Chrysler LeBaron is First Produced
The Chrysler LeBaron was introduced in 1977 as Chrysler's lowest priced model, and the name was used on various Chryslers until 1995.
The name originates from a 1930s coachworks bought out by Chrysler. Two years after the Chrysler Corporation introduced the Imperial as a separate luxury division, LeBaron was designated the top of the line Imperial models in 1957 through 1975. Resurrected to add cachet to the Chrysler Division's new mid-sized entry two years later, the "LeBaron" name has since been applied to a total of 5 different cars built by the Chrysler Division:
The 1977-1981 M-body Mid-size LeBaron sedan, coupé, and wagon
The 1982-1988 K-body Compact LeBaron sedan, coupé, convertible, and wagon
The 1985-1989 H-body Mid-size LeBaron GTS hatchback
The 1987-1995 J-body Personal luxury LeBaron coupé and convertible
The 1990-1994 AA-body Mid-size LeBaron sedan
Although the LeBaron name had been used before on Imperials, this was the first time the name was used on its own. This first Chrysler LeBaron was a rear-wheel drive M-body, a rebadged Dodge Diplomat with deluxe trim and equipment sold from 1977 to 1981. LeBarons were available in coupes, sedans and station wagons. A Police version was available in 1981 only. The wagons arrived in 1978. All wagons had the Town & Country wood panelling until a plain base wagon was added in 1980-81.
The car received a major refreshening for 1980, with new front and rear fascias giving it a more upscale appearance. The rear roofline was also made shorter and steeper. The 2-door coupe received new smooth rear sheetmetal, that replaced the old curved rear panels. On the inside, enhancements were made to the interior to make it more luxurious. For 1981, a limited edition "Fifth Avenue" package was available; only 654 LeBarons were produced with this package.

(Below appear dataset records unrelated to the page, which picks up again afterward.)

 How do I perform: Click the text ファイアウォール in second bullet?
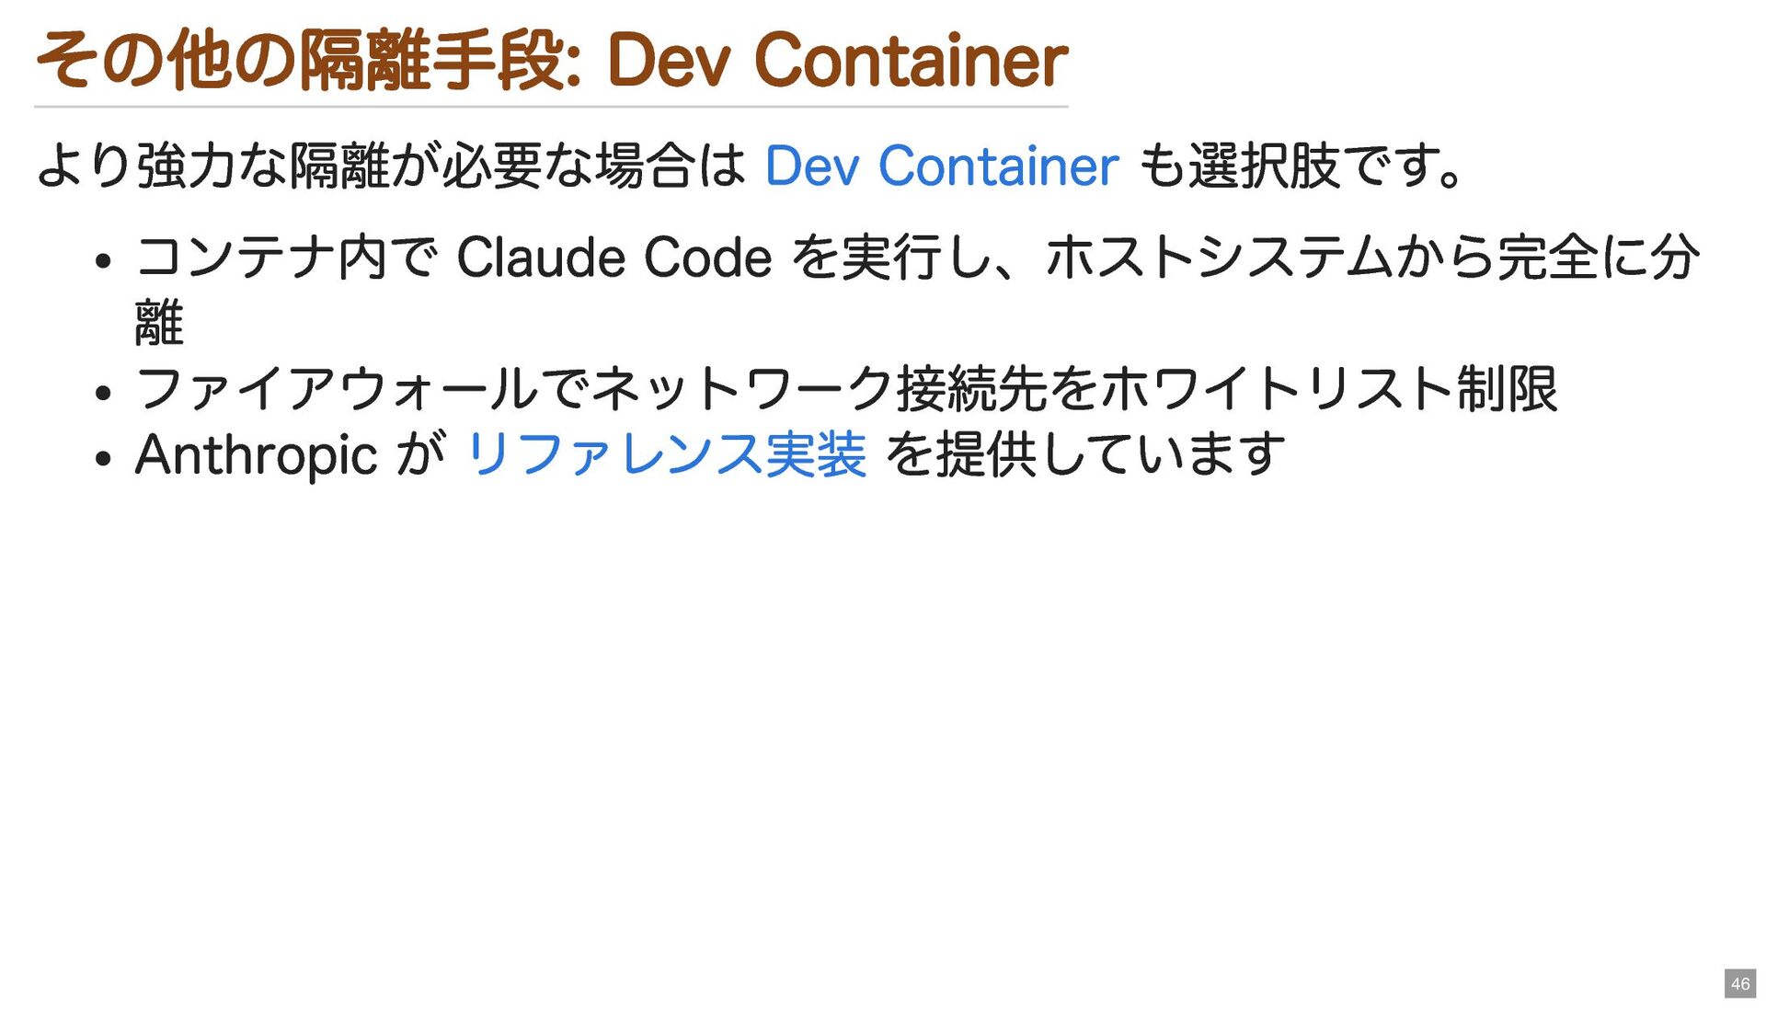[337, 389]
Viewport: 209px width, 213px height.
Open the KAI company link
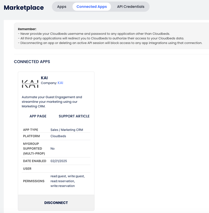coord(60,83)
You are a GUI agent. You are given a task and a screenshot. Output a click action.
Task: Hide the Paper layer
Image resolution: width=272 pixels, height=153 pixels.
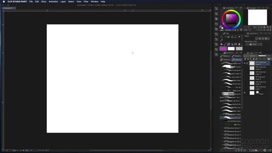245,93
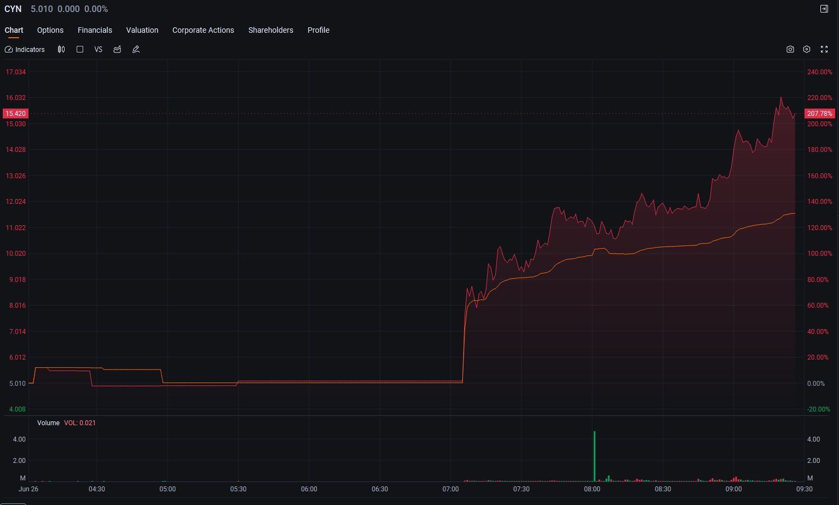View the Corporate Actions tab

tap(203, 30)
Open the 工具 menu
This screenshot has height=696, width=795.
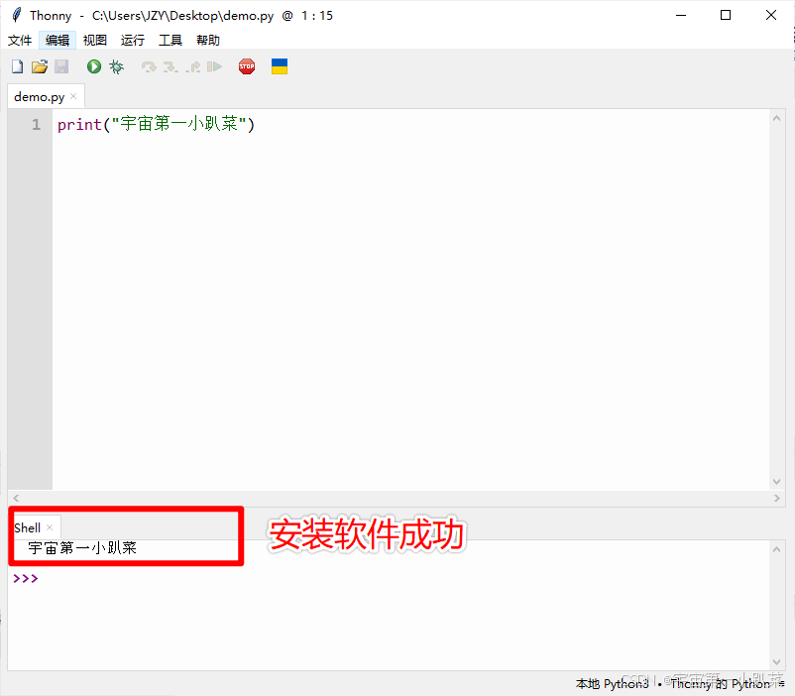tap(170, 40)
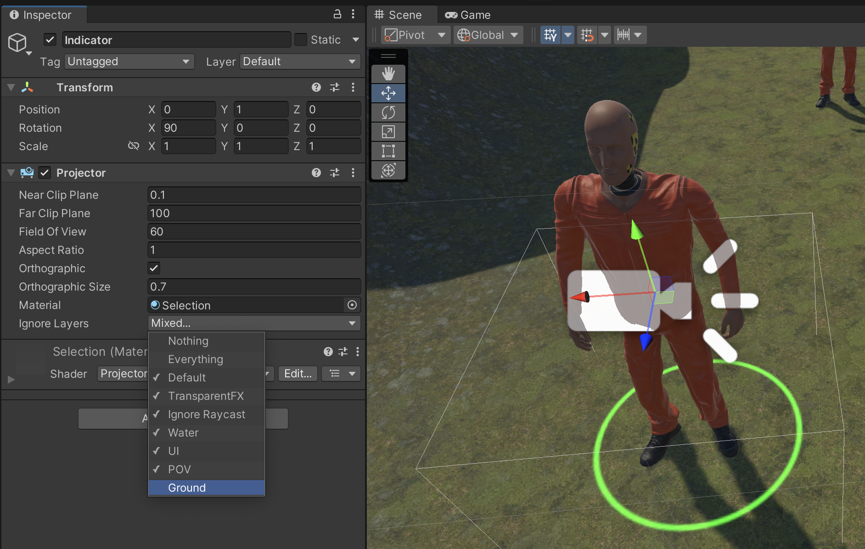Click the Inspector lock icon

pyautogui.click(x=337, y=14)
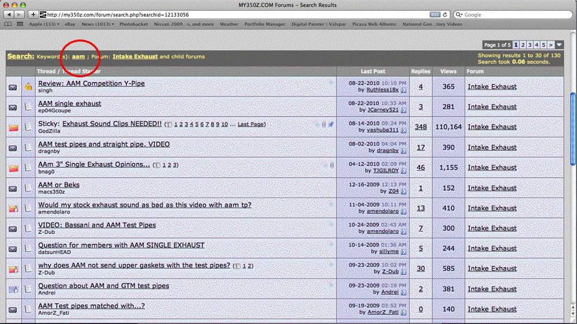Open the Photobucket bookmark
Image resolution: width=577 pixels, height=324 pixels.
coord(133,24)
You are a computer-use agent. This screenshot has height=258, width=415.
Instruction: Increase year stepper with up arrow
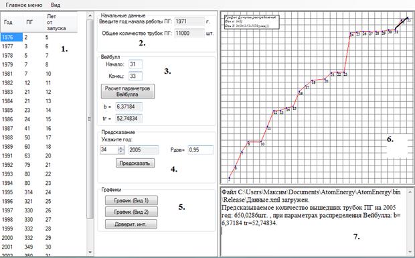click(121, 148)
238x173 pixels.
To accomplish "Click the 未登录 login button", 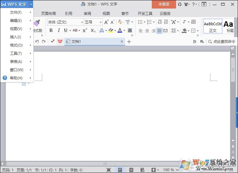I will [x=164, y=4].
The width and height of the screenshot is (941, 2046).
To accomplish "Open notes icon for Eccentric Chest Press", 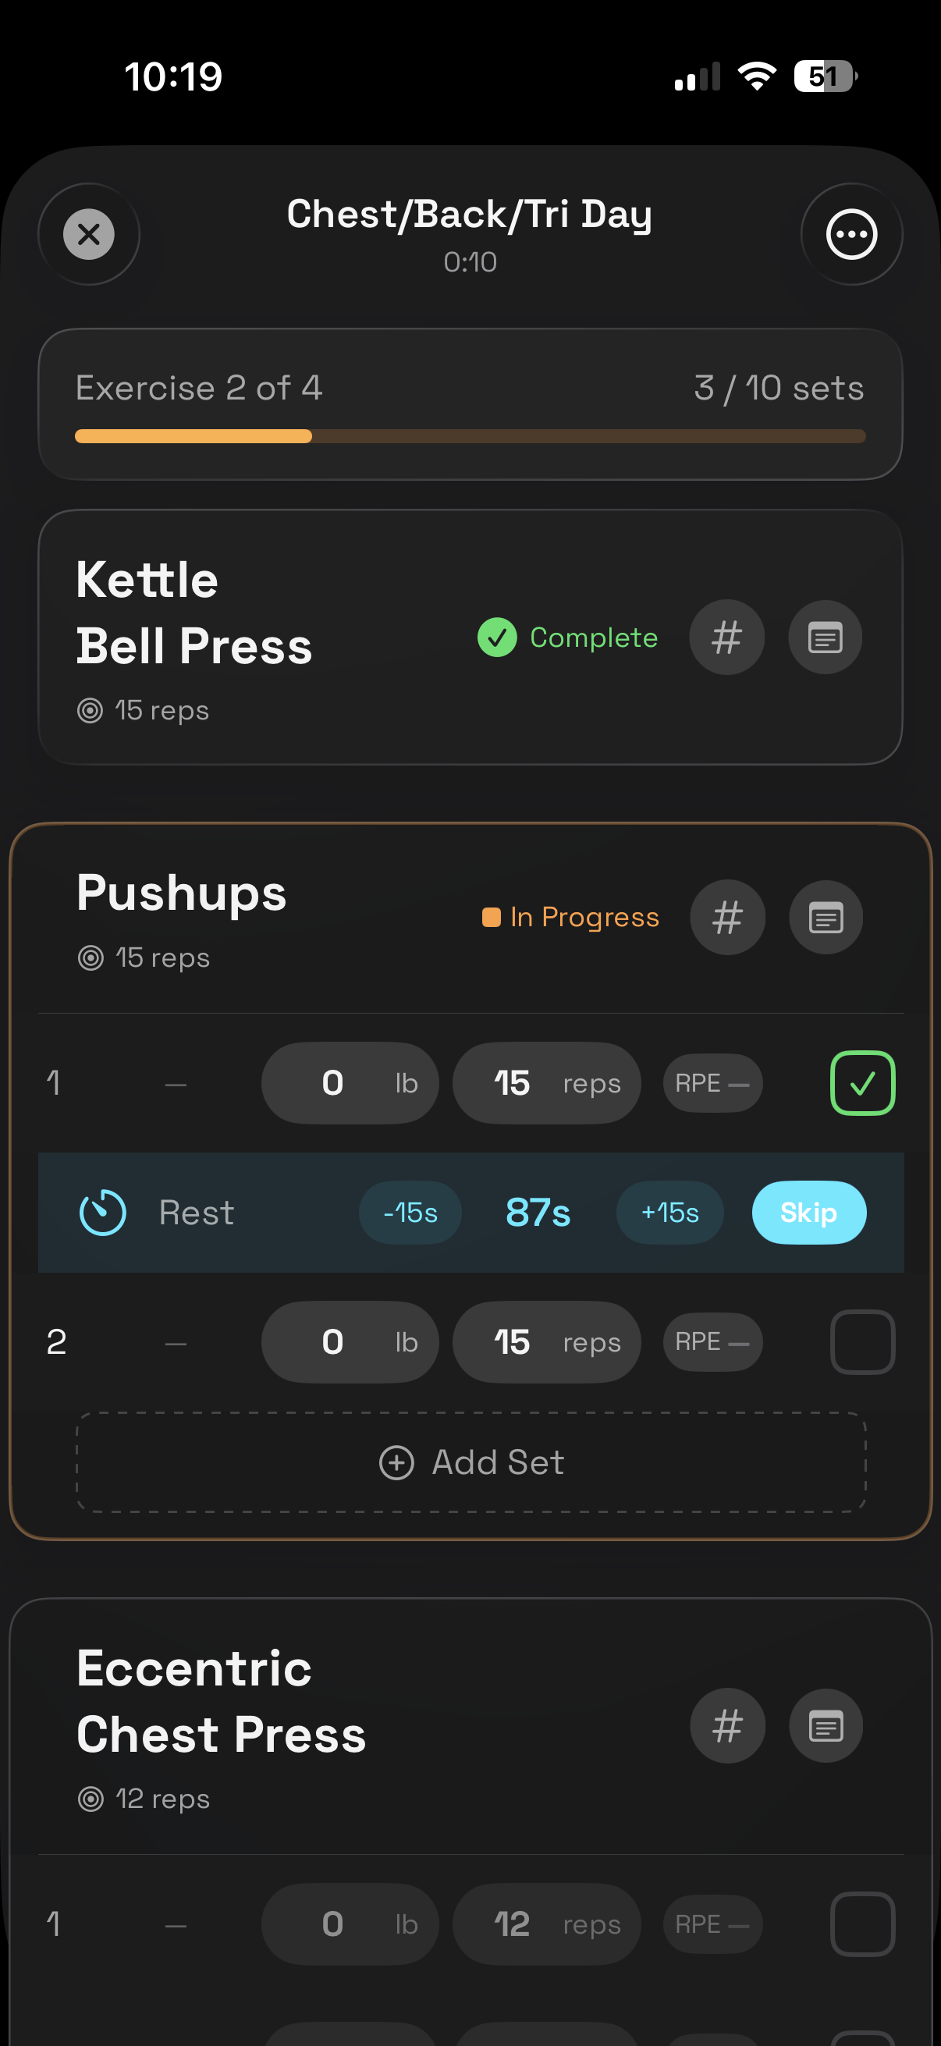I will (826, 1725).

The LeBaron model name was moved to the new front-wheel drive K-platform for the 1982 model year. The former M-body LeBaron sedan became the Chrysler New Yorker; it could still be equipped with the Fifth Avenue package. The M-body wagons and coupes were discontinued after 1981. Chrysler's M-body sedan was ultimately renamed Fifth Avenue for 1983 and it was produced through 1989 little changed from the vintage-1980 LeBaron sedan.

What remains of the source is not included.